Gilded Gate Sarayı'ndaki serginin Christian Louboutin için özel bir yer olması tesadüf değil. Paris'in 12. bölgesinde, Gilded Gate Sarayı yakınlarında büyümüştü. İncelikle dekore edilmiş bu bina onu büyülemiş ve sanatsal aydınlanmalarından biri haline gelmişti. Christian Louboutin'in tasarladığı Maquereau ayakkabılar, Gilded Gate Sarayı'ndaki tropikal akvaryumdan esinlenmiştir (yukarıda).
Christian Louboutin, yüksek topuklu ayakkabılara olan hayranlığının 10 yaşındayken Paris'teki Gilded Gate Sarayı'nda "Yüksek Topuklu Ayakkabı Yok" tabelasını görmesiyle başladığını açıkladı. Bundan ilham alarak daha sonra klasik Pigalle ayakkabılarını tasarladı. "Çizmeye bu tabeladan dolayı başladım.

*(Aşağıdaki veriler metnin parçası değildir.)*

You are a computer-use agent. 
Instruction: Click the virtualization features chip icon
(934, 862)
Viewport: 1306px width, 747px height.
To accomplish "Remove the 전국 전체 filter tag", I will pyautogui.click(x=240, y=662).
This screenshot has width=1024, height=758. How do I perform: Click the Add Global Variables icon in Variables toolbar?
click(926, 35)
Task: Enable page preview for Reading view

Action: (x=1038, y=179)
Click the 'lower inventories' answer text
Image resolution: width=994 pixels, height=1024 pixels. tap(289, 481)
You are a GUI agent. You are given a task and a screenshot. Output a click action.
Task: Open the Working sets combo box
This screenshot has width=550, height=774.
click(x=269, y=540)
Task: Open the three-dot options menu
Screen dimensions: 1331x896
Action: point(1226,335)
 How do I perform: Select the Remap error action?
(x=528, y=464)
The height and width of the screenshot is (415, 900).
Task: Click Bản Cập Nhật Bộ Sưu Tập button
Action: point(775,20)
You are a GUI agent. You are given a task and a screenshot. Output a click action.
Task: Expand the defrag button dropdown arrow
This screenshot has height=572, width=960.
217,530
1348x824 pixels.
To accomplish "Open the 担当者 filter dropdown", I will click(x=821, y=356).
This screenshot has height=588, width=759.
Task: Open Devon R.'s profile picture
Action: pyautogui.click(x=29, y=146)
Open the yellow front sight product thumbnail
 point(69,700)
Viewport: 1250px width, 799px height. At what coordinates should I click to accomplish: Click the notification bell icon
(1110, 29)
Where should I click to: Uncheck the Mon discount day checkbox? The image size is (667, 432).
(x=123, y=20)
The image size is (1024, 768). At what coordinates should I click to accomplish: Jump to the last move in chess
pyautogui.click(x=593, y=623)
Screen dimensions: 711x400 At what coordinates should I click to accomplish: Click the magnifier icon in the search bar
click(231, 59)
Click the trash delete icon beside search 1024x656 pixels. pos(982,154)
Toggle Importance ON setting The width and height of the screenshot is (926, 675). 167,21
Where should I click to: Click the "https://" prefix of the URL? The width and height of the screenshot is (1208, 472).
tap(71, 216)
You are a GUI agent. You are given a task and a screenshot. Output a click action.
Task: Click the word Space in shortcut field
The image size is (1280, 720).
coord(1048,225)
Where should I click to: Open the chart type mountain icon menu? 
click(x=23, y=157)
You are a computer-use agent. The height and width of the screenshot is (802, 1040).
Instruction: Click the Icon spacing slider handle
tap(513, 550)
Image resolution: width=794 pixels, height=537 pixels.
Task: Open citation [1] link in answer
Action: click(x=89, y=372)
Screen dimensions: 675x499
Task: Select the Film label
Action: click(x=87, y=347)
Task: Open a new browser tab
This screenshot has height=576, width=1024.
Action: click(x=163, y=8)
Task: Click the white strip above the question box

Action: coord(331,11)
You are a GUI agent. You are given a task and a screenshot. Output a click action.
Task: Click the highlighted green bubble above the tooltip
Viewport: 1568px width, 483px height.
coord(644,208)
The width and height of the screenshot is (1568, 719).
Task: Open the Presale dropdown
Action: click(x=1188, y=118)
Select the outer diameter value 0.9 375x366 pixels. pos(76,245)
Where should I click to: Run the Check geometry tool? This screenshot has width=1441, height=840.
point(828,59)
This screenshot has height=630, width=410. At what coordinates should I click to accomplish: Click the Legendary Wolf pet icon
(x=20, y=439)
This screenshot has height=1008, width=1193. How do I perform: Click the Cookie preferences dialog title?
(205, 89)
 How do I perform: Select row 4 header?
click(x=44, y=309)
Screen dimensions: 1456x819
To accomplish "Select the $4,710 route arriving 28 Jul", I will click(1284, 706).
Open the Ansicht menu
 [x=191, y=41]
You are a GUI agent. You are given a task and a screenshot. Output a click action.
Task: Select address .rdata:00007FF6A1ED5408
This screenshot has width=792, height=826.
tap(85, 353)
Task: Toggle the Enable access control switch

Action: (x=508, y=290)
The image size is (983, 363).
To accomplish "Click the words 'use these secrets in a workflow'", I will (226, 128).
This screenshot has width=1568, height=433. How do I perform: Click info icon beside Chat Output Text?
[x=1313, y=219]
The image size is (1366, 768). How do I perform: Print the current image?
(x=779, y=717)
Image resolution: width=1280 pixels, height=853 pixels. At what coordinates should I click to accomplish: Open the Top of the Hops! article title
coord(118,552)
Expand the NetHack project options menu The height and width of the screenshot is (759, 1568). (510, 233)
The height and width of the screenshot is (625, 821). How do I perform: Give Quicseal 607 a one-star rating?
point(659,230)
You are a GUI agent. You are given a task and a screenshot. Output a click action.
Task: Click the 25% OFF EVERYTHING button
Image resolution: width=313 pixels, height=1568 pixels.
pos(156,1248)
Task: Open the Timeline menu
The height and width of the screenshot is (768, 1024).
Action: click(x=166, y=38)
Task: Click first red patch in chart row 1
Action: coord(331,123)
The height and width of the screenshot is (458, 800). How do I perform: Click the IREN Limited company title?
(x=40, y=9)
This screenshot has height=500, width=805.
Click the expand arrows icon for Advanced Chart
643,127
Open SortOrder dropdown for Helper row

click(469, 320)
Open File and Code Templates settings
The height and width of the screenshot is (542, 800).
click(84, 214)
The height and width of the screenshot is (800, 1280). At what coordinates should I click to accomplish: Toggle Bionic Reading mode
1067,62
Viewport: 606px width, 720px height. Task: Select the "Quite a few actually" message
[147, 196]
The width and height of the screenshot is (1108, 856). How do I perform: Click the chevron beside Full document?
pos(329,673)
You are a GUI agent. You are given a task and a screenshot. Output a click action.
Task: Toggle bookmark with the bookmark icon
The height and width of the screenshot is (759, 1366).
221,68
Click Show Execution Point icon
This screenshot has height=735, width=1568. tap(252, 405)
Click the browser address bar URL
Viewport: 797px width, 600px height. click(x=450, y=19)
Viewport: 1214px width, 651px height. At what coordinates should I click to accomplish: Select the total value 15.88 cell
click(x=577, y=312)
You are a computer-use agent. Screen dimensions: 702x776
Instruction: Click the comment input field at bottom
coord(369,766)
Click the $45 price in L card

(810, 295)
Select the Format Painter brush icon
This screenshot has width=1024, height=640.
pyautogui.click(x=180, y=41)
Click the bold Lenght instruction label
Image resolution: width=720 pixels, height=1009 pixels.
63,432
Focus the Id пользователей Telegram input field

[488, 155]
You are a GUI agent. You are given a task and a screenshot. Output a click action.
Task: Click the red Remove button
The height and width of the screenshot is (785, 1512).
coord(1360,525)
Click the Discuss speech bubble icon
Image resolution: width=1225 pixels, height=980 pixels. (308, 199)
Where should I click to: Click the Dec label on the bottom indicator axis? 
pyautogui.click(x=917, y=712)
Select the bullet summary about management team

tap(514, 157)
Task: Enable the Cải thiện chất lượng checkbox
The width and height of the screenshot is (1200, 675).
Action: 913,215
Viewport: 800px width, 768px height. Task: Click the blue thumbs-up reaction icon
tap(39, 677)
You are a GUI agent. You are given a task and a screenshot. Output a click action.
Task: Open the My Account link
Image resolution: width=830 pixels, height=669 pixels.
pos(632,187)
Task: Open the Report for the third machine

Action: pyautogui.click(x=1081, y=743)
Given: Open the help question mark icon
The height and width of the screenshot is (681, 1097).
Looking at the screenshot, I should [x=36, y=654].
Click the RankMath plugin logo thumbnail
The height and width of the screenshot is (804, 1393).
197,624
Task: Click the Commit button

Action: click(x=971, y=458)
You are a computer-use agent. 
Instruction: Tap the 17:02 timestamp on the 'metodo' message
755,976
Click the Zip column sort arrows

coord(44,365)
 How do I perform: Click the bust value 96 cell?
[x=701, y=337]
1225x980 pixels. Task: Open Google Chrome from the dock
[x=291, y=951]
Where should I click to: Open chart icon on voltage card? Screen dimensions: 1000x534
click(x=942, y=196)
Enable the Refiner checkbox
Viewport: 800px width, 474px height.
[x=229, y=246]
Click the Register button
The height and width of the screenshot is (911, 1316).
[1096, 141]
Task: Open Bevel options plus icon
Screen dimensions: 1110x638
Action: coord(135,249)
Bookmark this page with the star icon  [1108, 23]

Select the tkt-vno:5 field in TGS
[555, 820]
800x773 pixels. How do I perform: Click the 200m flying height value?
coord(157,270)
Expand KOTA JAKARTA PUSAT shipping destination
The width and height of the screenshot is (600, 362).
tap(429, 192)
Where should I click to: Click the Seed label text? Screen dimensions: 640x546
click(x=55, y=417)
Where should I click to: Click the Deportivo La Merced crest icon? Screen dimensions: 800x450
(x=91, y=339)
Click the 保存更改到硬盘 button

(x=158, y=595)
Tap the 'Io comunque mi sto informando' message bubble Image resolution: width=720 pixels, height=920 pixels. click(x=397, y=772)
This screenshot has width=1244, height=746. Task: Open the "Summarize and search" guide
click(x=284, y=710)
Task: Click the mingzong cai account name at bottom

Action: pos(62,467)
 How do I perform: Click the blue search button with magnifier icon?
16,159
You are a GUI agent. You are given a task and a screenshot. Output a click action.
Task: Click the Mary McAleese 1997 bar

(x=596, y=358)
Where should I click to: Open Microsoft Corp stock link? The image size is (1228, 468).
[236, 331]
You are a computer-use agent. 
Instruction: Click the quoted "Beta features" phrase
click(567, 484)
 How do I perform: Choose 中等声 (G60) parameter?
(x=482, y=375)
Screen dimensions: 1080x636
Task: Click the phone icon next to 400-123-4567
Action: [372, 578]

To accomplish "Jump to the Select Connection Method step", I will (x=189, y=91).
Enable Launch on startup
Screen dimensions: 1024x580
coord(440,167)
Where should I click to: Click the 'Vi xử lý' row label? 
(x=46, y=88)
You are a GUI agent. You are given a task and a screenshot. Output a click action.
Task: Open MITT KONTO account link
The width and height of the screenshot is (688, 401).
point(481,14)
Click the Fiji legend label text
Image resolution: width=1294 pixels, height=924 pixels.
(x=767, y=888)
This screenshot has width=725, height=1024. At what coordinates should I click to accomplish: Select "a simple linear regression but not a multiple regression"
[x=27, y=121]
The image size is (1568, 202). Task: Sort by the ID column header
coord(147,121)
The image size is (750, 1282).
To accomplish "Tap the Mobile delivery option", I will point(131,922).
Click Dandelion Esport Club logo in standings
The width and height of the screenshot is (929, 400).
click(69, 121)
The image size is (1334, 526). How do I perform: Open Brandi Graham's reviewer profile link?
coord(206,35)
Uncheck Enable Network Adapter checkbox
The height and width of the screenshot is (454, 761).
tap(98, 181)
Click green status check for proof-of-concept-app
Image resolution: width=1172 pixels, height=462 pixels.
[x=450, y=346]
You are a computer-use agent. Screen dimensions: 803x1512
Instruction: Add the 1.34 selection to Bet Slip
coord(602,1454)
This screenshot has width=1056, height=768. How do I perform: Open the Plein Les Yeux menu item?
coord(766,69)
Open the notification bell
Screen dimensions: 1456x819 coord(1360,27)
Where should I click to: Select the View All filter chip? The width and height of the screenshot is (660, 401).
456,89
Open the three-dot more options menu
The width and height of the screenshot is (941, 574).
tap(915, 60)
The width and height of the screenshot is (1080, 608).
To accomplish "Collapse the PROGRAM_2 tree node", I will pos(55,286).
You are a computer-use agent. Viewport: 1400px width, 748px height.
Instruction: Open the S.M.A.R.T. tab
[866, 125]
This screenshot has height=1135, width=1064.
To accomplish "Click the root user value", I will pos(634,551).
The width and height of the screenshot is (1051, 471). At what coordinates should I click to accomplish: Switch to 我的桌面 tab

Yüksek topuklu ayakkabı giymeyi yasaklamanın anlamsız olduğunu düşünüyorum... Hatta gizem ve fetişizm metaforları bile var... Yüksek topuklu çizimler genellikle seksilikle ilişkilendirilir." dedi.
Ayakkabı ve bacakları bütünleştirmeye de kendini adamış olan Louboutin, farklı cilt tonlarına ve uzun bacaklara uygun ayakkabılar tasarlıyor ve bunlara "Les Nudes" (Çıplaklar) adını veriyor. Christian Louboutin'in ayakkabıları artık oldukça ikonik ve adı lüks ve seksilikle eşanlamlı hale geldi; rap şarkılarında, filmlerde ve kitaplarda yer aldı. Gururla şöyle dedi: "Popüler kültür kontrol edilemez ve bundan çok mutluyum."
Christian Louboutin, 1963 yılında Paris, Fransa'da doğdu. Çocukluğundan beri ayakkabı eskizleri çiziyor. 12 yaşındayken Folies Bergère konser salonunda çırak olarak çalıştı. O zamanki fikri, sahnedeki dansçı kızlar için dans ayakkabıları tasarlamaktı. 1982'de Louboutin, o zamanki Christian Dior'un kreatif direktörü Helene de Mortemart'ın tavsiyesi üzerine Fransız ayakkabı tasarımcısı Charles Jourdan'ın yanına katıldı ve aynı adlı marka için çalışmaya başladı. Daha sonra "yüksek topuklu"nun yaratıcısı Roger Vivier'in asistanlığını yaptı ve ardından Chanel, Yves Saint Laurent ve Maud Frizon gibi markalar tarafından kadın ayakkabıları tasarlandı.
1990'larda Monako Prensesi Caroline, Christian Louboutin'in ilk kişisel eserine hayran kaldı ve bu da onu herkesin tanıdığı bir isim haline getirdi. Kırmızı tabanlı ayakkabılarıyla tanınan Christian Louboutin, 1990'larda ve 2000'li yıllarda yüksek topuklu ayakkabıların yeniden popülerlik kazanmasını sağladı.